Welcome to the very first issue of the Stately Newsletter! I’m really excited to begin an open, thought-provoking discussion on how we manage state in the ever-evolving, modern software and web ecosystem.
Who am I?
But enough about me. This newsletter is about you. I want to have an open discussion with you about the state management problems you face in your day-to-day work. We’ll be exploring all sorts of past research and new insights about different state concepts, techniques, tools, and more that will help you be productive.
So feel free to reply to this email with any topics you would like to discuss. I’m all ears! 🎧
Speaking of the initial issue, I want to talk briefly about what an initial state is. For those familiar with finite state machines, this is the default state that a machine is in, since it always has to be in exactly one state. It’s the “starting” state, and all other states should be reachable from that starting state.
Consider an app that you’ve recently worked on. What is the initial state of it? It might be a login screen, or a splash page, or a loading spinner, or the main app itself.
Some of you might say “it depends” – for instance, the app might initially be on the dashboard if the user is already logged in; otherwise, it might be on the login screen.
But here’s the interesting thing - it does not depend! Your app can only have one initial state, and that initial state is always the same.
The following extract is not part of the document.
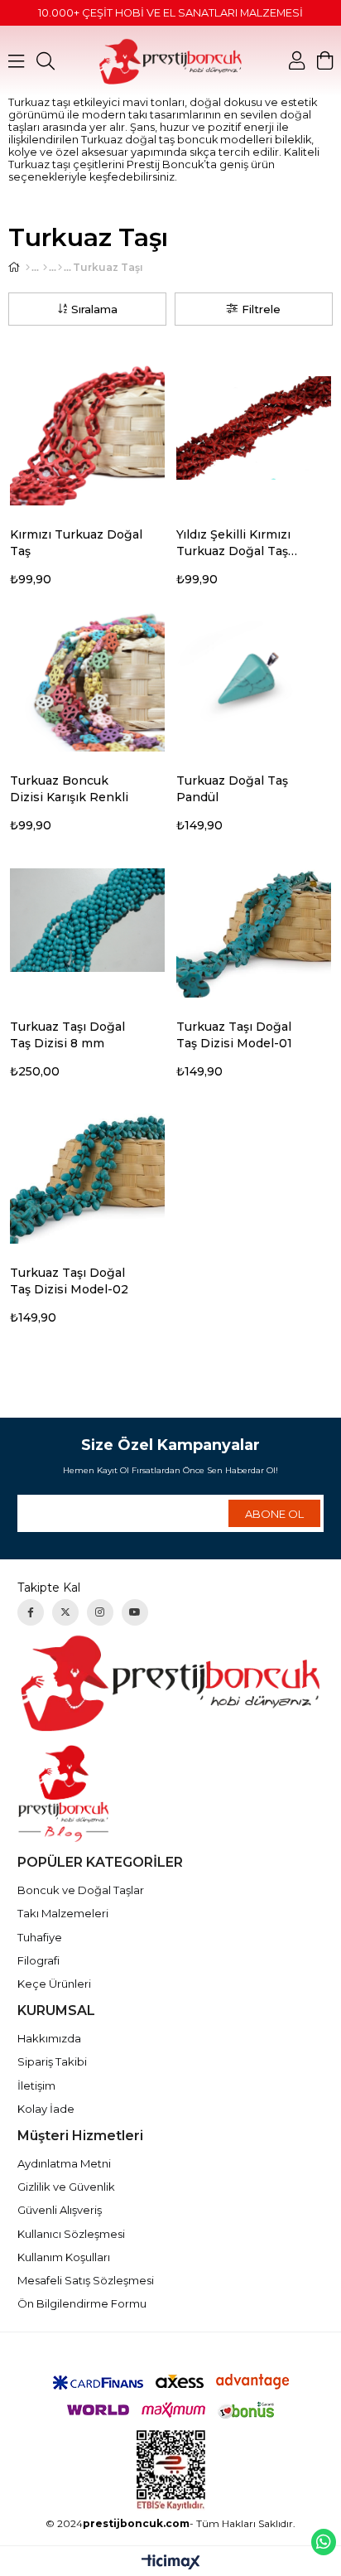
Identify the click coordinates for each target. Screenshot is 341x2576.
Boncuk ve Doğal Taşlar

Always.
Before you disagree, let’s work the previous example through. You might think “well, the initial state is either the dashboard or the login screen, it depends…” – but that “it depends” state itself is the initial state!
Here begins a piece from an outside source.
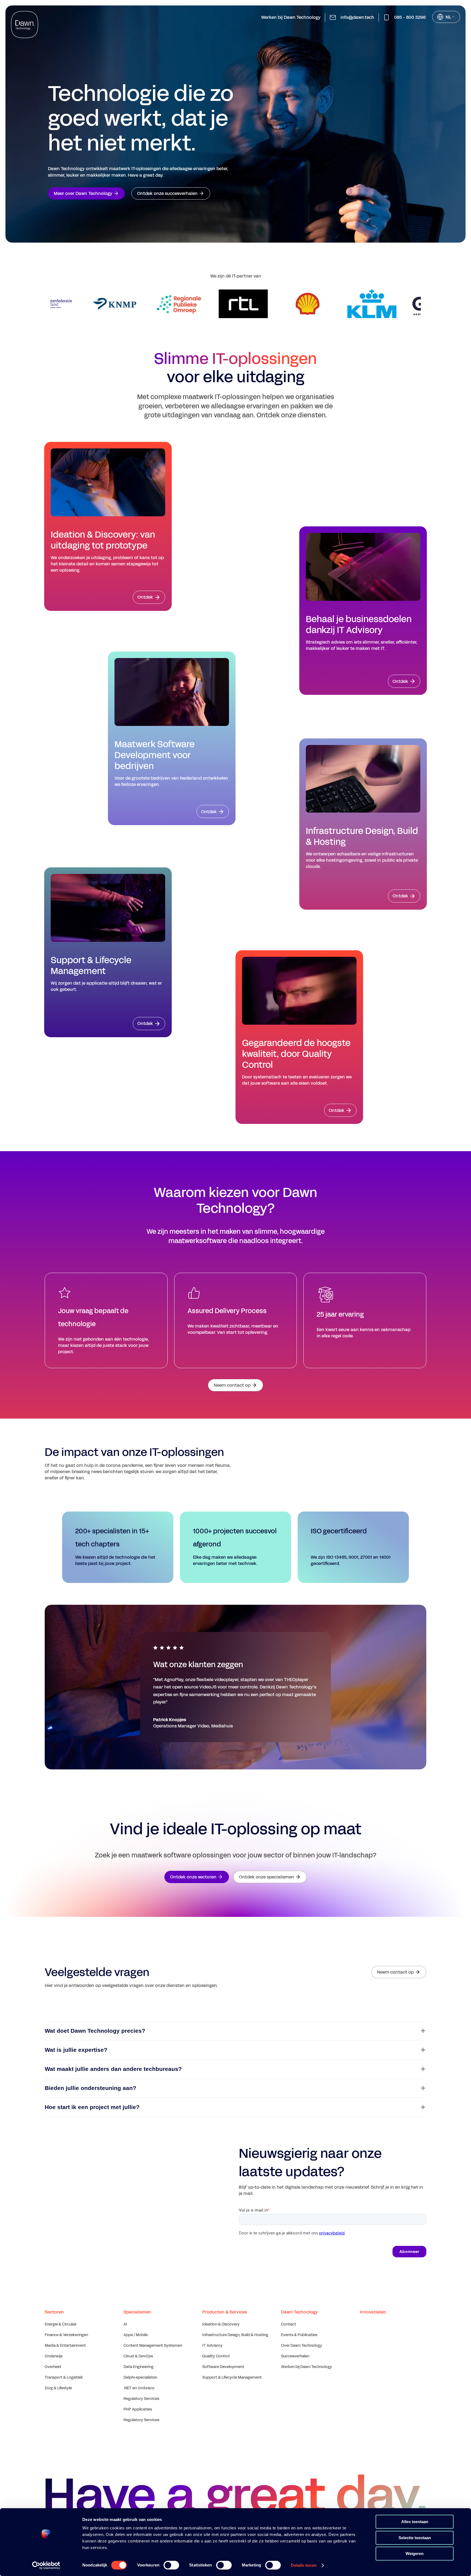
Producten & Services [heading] (224, 2312)
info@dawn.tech (357, 17)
When you turn on any sort of machine, it might conditionally show an initial screen, but the first (invisible) thing that it does is decide which screen to show. This can be instantaneous; this can take time. But the circuitry never changes when you turn it off and back on again (sorry to disappoint if you thought this was how all IT problems were solved).
Hopefully that gives a little more insight on how you should model your app states. The initial state should always be the same state.
🎹 I recently discovered midi.city, which is a really cool online synthesizer built by Jack Anderson. He told me that the app migrated to XState from Redux + Redux-Observable. There are so many UI details in here and non-trivial state transitions (try horizontally scrolling the keyboard ⌨️↔️, and watch the key bindings update!), on top of it being really fun to play with.
We’re working really hard on the upcoming XState version 5. There won’t be many breaking changes, but there will be some subtle ones (it is a major release, after all). The main goals for the new version are:
- Simplification. With the “everything is an actor” mentality, communication between machines (and anything else) will be a lot more clear… and even visualizable. Sequence diagrams, anyone?
- Minification. With simplification and modularization, the next version should be a lot smaller. One of the goals is for you to be able to import only the features that you need.
- Visualization. A new visualizer (and dev tools) is also in the works, which will be compatible with V5, as well as machines authored in XState V4.
- Implementation. The internal algorithms have been completely simplified and rewritten to more closely adhere to the SCXML spec. This will make XState machines more easily portable to other libraries in other languages that implement that spec.
There are many other planned updates for XState V5, and some important fixes planned for V4 soon, of course.